=== YOUR TASK ===
Transcribe the records from the line containing "Given: Close the Google sign-in window" through the end of the records, inclusive, and leave the pictures out of your copy.

=== INFORMATION PROVIDED ===
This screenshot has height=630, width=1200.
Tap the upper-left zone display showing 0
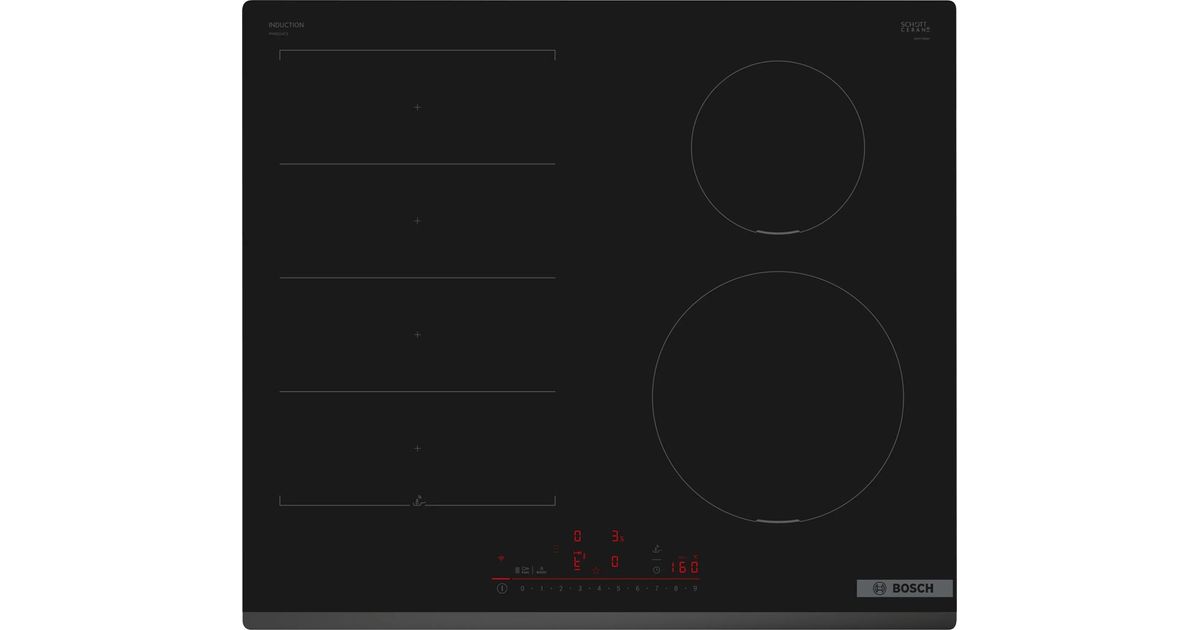click(577, 536)
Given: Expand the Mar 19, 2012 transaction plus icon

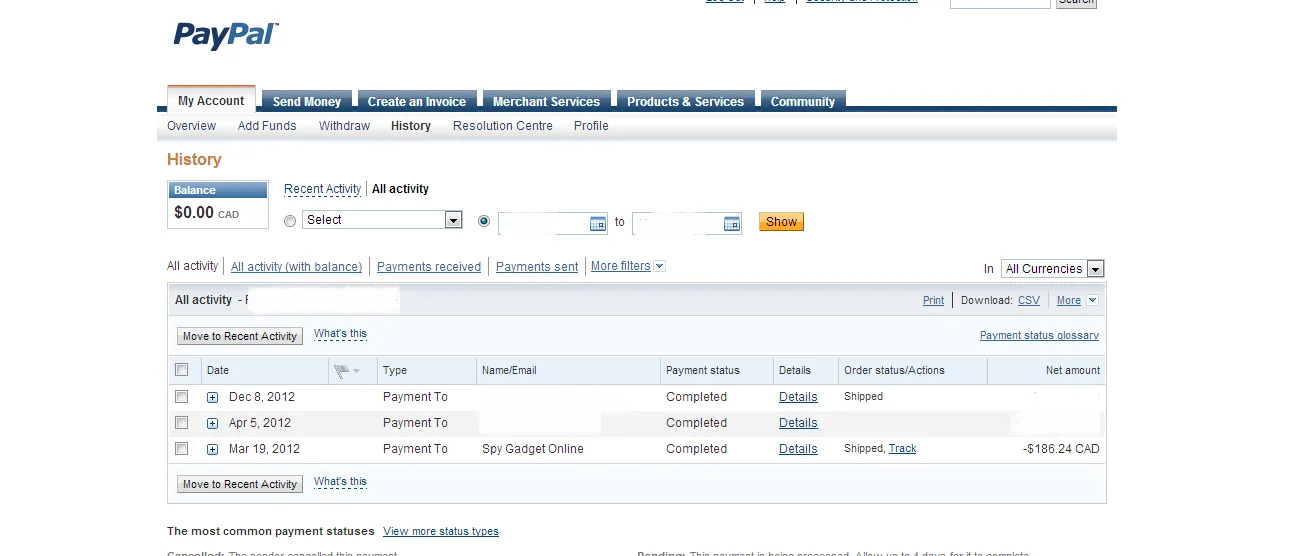Looking at the screenshot, I should (212, 449).
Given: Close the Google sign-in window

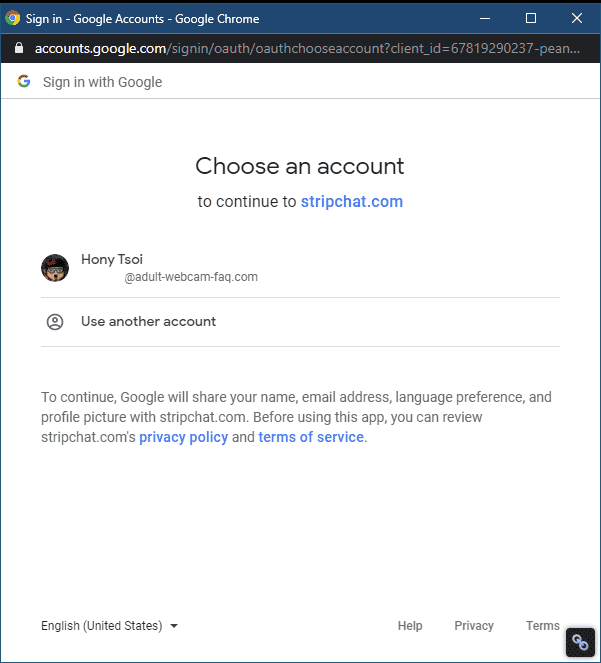Looking at the screenshot, I should [577, 18].
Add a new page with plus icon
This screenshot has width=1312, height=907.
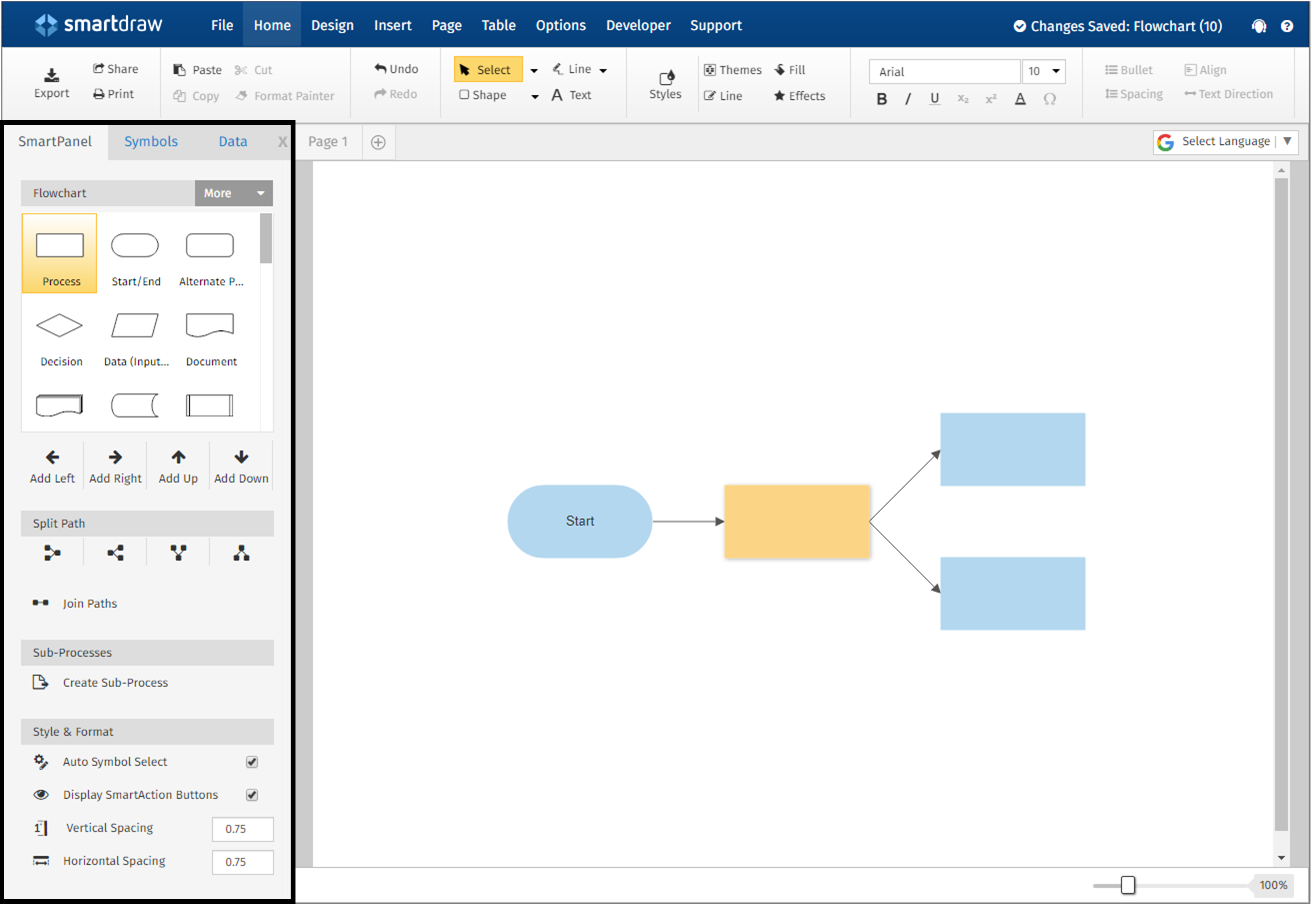(378, 142)
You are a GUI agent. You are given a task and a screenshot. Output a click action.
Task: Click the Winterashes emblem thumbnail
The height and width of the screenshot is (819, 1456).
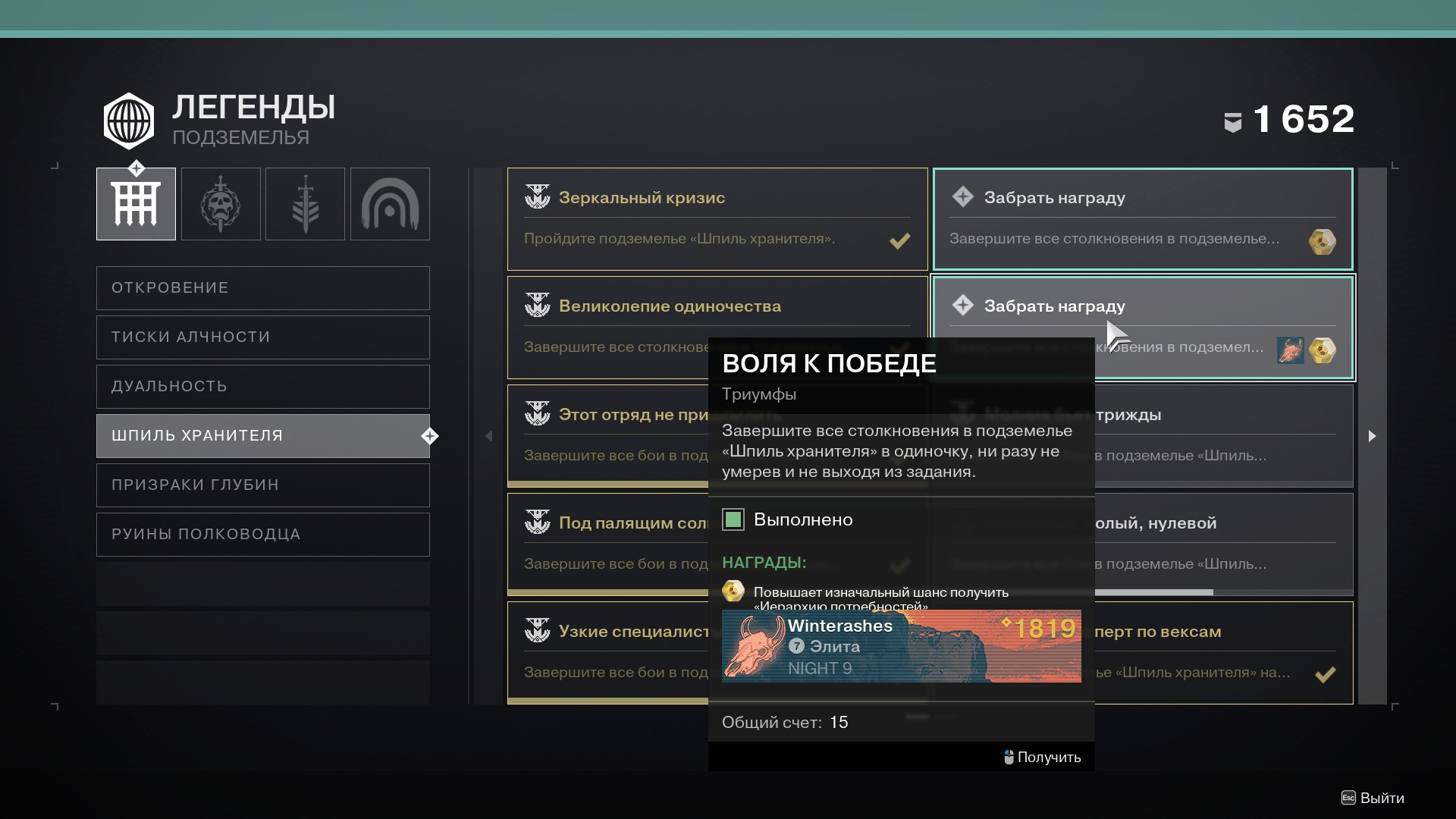pyautogui.click(x=753, y=646)
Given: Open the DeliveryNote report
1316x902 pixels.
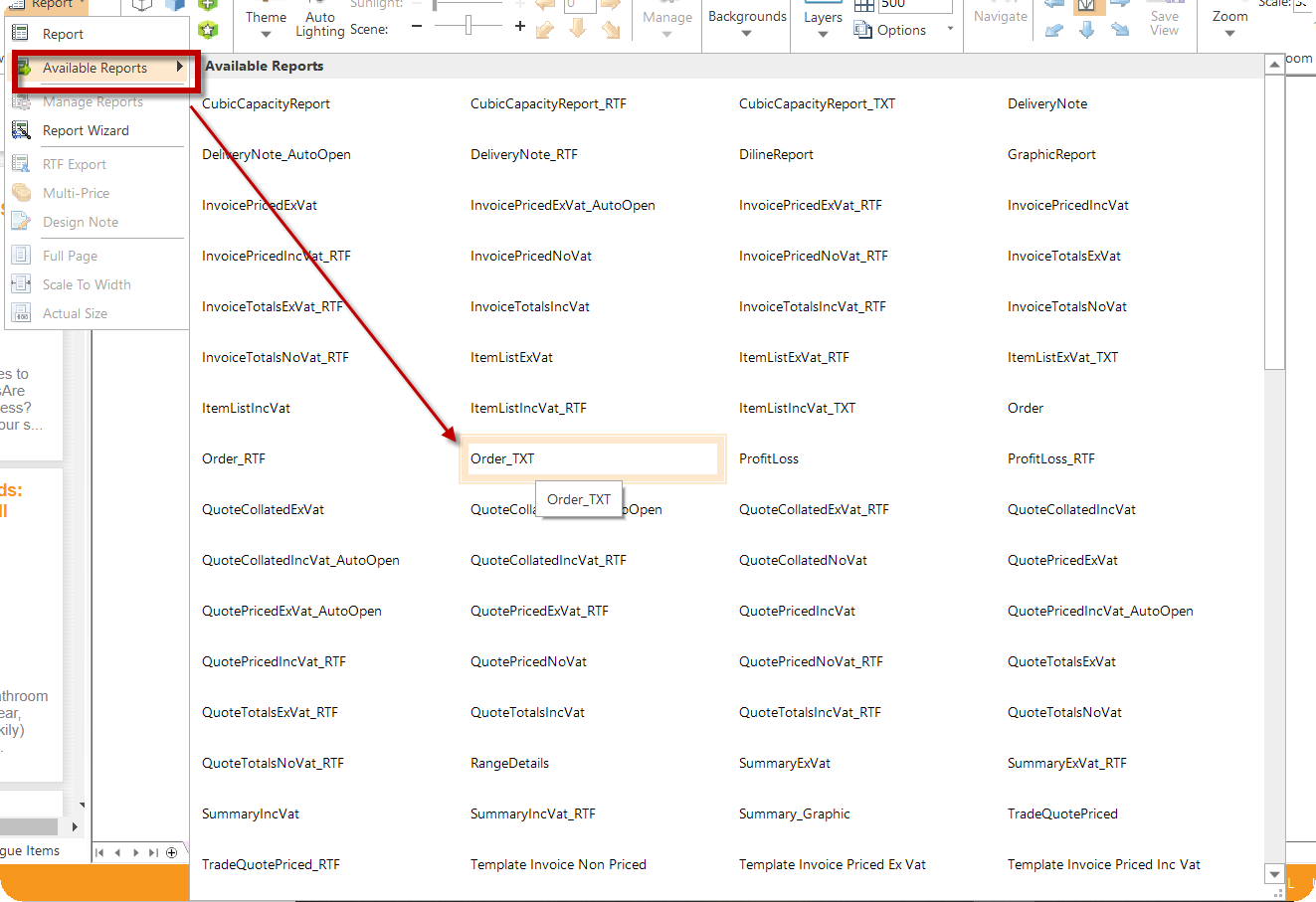Looking at the screenshot, I should tap(1047, 103).
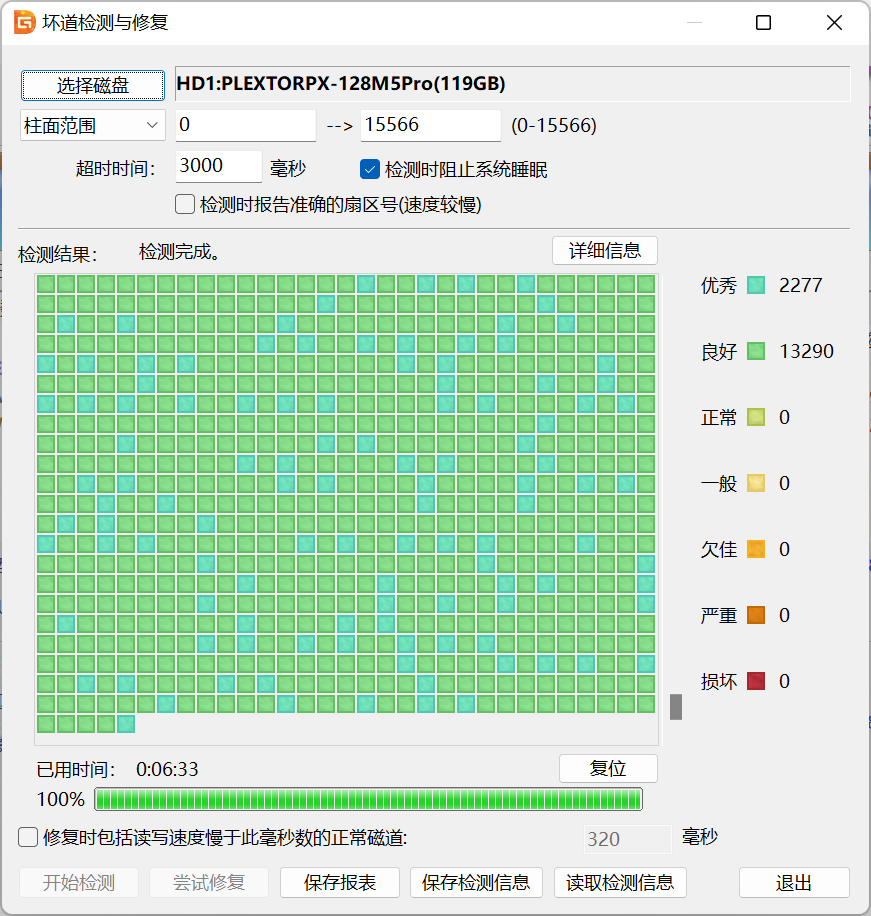The width and height of the screenshot is (871, 916).
Task: Click the 超时时间 input showing 3000
Action: tap(218, 167)
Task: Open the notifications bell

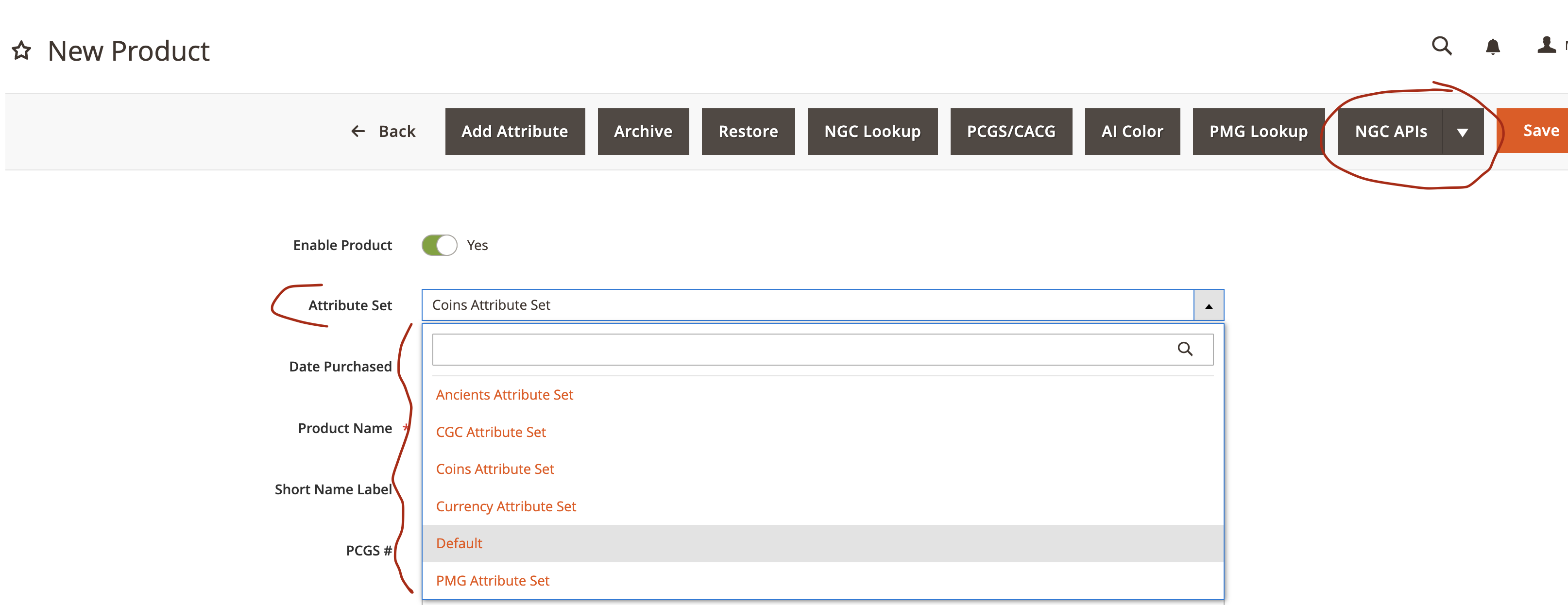Action: [x=1492, y=47]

=== EXERCISE RESPONSE ===
Given: Close the Google sign-in window

Looking at the screenshot, I should [577, 18].
Add a new page with plus icon
This screenshot has width=1312, height=907.
(378, 142)
You are a GUI agent. You are given a task and a screenshot. Output a click action.
Task: Click the Winterashes emblem thumbnail
The height and width of the screenshot is (819, 1456).
pyautogui.click(x=753, y=646)
Given: Open the DeliveryNote report
1316x902 pixels.
Looking at the screenshot, I should tap(1047, 103).
The width and height of the screenshot is (871, 916).
Task: Click the 超时时间 input showing 3000
Action: tap(218, 167)
Task: Open the notifications bell

Action: [x=1492, y=47]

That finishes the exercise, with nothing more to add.